Saved data entries:
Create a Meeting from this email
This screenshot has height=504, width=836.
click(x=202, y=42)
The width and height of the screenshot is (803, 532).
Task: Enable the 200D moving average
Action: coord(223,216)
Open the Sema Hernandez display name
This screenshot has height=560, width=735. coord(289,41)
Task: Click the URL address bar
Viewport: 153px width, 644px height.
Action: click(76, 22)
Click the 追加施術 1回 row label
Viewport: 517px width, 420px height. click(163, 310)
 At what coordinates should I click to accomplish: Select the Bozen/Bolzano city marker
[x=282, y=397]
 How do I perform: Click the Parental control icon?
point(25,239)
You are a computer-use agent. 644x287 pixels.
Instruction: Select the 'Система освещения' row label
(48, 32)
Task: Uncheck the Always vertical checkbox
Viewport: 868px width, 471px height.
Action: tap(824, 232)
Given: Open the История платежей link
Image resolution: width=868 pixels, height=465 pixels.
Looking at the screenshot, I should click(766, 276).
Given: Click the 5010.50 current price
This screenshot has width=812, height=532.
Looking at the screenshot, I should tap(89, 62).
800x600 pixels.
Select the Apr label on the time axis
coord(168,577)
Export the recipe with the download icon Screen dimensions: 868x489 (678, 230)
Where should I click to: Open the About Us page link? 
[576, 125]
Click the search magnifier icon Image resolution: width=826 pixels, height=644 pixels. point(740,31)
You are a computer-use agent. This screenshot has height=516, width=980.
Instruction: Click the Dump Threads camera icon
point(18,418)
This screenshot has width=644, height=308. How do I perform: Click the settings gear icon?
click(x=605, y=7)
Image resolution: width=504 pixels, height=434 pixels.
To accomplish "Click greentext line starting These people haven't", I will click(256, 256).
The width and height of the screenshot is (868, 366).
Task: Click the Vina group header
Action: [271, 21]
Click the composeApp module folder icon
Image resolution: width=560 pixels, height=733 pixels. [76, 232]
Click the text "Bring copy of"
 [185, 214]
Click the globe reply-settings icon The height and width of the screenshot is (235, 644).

(AIM OF THE EXERCISE): Reproduce the lines from the one containing "Click the text" to the end of the entries, keeping both ends and adding nothing.

(TASK RESPONSE):
Click the text "Bring copy of"
 [185, 214]
Click the globe reply-settings icon The height and width of the screenshot is (235, 644).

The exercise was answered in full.